## Information given
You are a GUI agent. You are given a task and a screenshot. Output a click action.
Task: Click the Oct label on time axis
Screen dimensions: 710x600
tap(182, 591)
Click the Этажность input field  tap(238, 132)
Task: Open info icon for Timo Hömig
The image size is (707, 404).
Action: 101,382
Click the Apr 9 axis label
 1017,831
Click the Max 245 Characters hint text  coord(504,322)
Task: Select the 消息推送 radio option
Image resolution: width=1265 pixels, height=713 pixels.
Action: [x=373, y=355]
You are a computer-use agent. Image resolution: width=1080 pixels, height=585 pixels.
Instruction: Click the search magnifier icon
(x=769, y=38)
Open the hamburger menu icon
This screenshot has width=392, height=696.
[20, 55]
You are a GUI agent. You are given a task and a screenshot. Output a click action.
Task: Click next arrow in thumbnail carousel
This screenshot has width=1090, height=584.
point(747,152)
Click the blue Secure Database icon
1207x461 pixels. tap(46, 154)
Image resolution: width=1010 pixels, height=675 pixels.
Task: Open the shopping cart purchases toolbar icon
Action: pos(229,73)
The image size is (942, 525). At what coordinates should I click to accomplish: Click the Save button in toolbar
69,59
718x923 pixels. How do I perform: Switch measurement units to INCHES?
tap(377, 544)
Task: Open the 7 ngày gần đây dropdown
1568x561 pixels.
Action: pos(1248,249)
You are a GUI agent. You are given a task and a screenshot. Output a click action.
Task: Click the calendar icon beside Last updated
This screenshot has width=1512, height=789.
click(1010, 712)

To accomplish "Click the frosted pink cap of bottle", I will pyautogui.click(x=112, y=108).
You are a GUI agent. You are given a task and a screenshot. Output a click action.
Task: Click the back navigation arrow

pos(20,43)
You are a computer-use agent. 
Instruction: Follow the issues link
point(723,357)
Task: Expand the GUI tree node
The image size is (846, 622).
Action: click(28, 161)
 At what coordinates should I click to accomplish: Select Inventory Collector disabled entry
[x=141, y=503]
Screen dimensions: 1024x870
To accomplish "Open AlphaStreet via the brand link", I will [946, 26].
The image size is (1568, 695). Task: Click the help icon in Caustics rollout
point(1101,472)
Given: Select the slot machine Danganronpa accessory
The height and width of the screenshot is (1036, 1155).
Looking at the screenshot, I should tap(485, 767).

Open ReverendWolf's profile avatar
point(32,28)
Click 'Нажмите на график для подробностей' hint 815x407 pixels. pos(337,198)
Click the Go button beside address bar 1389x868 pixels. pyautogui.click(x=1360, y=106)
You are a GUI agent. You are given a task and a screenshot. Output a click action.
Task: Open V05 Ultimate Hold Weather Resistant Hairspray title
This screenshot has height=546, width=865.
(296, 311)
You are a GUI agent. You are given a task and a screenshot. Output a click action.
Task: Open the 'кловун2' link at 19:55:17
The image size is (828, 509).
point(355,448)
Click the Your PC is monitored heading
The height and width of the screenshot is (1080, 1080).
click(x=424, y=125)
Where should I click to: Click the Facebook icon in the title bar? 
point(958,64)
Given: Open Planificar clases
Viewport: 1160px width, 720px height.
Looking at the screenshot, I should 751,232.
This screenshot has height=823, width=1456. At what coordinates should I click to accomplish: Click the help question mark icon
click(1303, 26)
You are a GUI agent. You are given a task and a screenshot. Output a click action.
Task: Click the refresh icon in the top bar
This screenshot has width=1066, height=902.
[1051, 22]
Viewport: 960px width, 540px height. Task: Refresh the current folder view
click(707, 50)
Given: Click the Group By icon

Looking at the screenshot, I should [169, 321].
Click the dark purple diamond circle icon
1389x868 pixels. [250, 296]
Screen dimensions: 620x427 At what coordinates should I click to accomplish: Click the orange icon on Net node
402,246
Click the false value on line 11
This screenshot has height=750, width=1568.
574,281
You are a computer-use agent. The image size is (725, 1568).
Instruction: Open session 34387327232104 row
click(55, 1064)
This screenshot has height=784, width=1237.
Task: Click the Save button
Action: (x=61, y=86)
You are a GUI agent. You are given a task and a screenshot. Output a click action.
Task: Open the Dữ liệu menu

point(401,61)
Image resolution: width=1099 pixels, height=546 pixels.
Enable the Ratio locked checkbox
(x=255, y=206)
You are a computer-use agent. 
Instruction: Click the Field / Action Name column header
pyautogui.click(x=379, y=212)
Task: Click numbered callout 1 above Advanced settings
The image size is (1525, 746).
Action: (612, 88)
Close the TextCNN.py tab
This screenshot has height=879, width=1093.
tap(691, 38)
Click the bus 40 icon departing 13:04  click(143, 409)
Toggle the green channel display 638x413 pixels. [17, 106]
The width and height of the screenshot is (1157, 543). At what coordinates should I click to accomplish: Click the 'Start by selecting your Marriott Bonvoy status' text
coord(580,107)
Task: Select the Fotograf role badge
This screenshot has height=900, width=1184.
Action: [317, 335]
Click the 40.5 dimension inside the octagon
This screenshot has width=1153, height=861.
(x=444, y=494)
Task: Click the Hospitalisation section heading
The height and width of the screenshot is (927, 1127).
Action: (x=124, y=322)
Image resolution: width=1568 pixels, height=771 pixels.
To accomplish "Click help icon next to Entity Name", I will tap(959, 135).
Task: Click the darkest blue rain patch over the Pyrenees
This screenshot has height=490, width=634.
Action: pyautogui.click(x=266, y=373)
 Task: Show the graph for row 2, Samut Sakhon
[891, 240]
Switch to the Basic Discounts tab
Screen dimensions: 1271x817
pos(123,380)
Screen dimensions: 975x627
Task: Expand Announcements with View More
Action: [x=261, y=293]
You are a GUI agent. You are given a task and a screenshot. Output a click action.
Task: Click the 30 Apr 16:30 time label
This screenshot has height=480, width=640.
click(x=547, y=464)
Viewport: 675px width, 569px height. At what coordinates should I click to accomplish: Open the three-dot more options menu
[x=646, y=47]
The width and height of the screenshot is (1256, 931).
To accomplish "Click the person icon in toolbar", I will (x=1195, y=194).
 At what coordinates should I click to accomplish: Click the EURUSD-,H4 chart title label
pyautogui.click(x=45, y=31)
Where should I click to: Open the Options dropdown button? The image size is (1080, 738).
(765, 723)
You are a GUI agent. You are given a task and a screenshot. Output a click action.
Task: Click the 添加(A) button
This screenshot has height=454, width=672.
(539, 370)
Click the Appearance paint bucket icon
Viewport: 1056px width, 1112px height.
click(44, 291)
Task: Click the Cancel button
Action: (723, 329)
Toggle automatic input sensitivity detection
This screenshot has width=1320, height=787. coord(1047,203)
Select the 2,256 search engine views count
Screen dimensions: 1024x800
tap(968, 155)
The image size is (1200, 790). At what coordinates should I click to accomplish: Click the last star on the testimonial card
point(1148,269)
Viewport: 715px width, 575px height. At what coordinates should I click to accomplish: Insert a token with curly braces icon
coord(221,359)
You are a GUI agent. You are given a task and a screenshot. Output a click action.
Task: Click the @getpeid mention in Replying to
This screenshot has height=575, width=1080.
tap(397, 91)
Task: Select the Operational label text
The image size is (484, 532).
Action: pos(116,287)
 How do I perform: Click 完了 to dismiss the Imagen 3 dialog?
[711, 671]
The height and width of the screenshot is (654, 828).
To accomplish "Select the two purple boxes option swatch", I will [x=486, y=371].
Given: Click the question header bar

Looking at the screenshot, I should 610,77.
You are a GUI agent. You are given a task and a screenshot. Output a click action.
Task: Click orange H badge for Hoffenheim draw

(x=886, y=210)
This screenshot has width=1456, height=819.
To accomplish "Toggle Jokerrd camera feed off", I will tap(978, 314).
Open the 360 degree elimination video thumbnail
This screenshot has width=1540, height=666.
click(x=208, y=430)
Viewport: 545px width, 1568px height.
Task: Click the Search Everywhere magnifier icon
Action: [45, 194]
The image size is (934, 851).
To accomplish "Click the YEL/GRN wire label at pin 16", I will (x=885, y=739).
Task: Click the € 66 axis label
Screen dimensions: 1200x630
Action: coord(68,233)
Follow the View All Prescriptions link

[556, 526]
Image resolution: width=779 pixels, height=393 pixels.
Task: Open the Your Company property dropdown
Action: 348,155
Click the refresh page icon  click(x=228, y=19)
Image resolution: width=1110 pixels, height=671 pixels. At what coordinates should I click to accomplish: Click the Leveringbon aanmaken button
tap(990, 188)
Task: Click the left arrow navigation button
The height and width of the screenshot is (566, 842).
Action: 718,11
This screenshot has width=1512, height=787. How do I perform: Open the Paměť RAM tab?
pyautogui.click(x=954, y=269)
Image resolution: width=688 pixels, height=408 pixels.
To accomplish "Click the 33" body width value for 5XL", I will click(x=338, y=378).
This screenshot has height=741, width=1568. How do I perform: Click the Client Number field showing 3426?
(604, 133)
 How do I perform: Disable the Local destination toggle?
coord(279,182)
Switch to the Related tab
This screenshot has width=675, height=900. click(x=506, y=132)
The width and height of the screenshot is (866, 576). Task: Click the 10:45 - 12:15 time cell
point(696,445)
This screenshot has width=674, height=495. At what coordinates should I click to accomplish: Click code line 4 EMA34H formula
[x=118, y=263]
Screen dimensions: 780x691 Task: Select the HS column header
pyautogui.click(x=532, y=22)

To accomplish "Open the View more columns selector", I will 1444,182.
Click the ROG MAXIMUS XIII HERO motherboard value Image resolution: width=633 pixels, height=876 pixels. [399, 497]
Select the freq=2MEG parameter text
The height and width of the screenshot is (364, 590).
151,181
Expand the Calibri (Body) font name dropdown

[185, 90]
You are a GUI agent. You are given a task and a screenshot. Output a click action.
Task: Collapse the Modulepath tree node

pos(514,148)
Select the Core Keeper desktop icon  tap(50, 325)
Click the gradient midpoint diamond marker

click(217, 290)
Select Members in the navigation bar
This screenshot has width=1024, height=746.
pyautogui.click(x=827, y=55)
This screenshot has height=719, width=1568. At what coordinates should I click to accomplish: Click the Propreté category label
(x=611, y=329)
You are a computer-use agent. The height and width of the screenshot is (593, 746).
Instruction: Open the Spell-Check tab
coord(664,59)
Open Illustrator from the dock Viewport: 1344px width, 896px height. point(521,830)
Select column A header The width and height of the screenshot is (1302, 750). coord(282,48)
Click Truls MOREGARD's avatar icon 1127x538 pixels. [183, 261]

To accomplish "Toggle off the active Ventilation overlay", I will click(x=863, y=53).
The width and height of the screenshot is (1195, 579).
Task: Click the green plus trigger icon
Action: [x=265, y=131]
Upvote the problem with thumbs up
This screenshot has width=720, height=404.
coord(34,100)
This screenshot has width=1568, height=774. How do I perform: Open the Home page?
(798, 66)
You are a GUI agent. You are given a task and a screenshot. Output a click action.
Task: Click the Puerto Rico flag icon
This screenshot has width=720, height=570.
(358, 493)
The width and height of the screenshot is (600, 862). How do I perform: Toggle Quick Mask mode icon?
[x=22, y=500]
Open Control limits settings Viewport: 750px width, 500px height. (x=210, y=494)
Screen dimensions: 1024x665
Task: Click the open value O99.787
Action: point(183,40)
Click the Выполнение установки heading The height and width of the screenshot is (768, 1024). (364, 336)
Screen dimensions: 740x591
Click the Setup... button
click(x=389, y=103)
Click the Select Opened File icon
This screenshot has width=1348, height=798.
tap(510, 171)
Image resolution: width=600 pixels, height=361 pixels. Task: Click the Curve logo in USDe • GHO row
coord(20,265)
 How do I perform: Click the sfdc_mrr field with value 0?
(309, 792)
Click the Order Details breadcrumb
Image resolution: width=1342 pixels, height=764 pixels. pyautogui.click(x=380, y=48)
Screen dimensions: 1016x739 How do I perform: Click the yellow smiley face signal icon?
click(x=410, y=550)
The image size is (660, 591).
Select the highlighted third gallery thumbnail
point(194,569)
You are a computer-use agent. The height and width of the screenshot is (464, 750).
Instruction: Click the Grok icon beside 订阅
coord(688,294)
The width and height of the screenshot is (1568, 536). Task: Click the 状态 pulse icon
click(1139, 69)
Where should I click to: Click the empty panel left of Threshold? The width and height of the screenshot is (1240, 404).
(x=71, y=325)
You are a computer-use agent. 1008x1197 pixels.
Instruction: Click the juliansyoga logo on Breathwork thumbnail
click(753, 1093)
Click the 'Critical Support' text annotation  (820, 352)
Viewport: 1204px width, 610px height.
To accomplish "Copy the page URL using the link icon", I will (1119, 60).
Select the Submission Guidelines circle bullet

## Problem
Return every line of the material in which the word "hint" is found.

## Solution to this problem
Click the Max 245 Characters hint text  coord(504,322)
Click 'Нажмите на график для подробностей' hint 815x407 pixels. pos(337,198)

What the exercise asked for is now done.